でなければ、「自分」との闘いの時と同様、自分より弱いものを選んでしまいます。

また、くれぐれも、決着、審判もまた、「他者」でなければなりません。
採点は他者が決めること、自分で行なってはなりません。
というより、対戦相手を「他者」に設定すれば、「比較」が可能となりますから、勝敗のジャッジに他者が割り込むこととなります。

* * * *

私はいつも、ワンパンで倒せるか、或いはワンパンで倒されるような、緊張感のない「自分」との闘いを繰り返してきました。

私に足りなかったのは、形の持たぬご都合宜しい「自分」と向き合うことではなく、確固と存在する具体な「他者」と向き合うことだったのではないでしょうか。
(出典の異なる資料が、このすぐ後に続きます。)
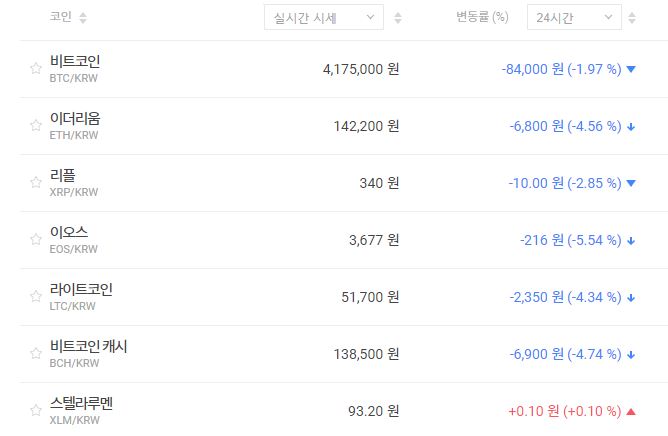668x436 pixels.
Task: Star the 리플 coin row
Action: [36, 183]
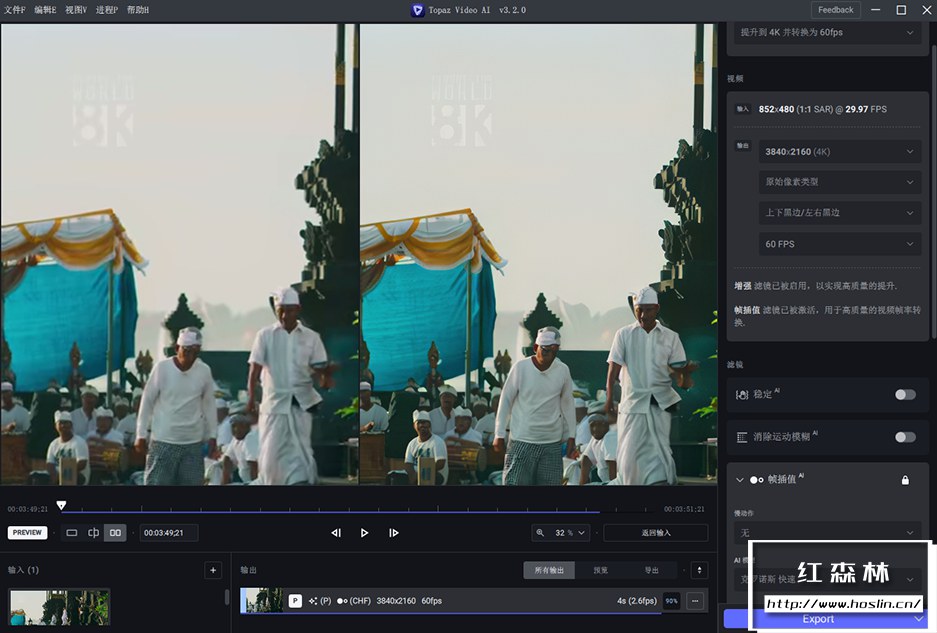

拮抗する、しびれるような闘いは、「他者」という「ライバル」を前にして初めて存在し、
「自分」などという弱い相手を選ばずに、たとひそれは闘わねばならない相手であったとしても、
横着せずに、闘いには、「他者」という「ライバル」を指名した
いものです。

私の場合、「自分」との闘いなどという気障なことは、まだ随分と後に考えるべきことかもしれません。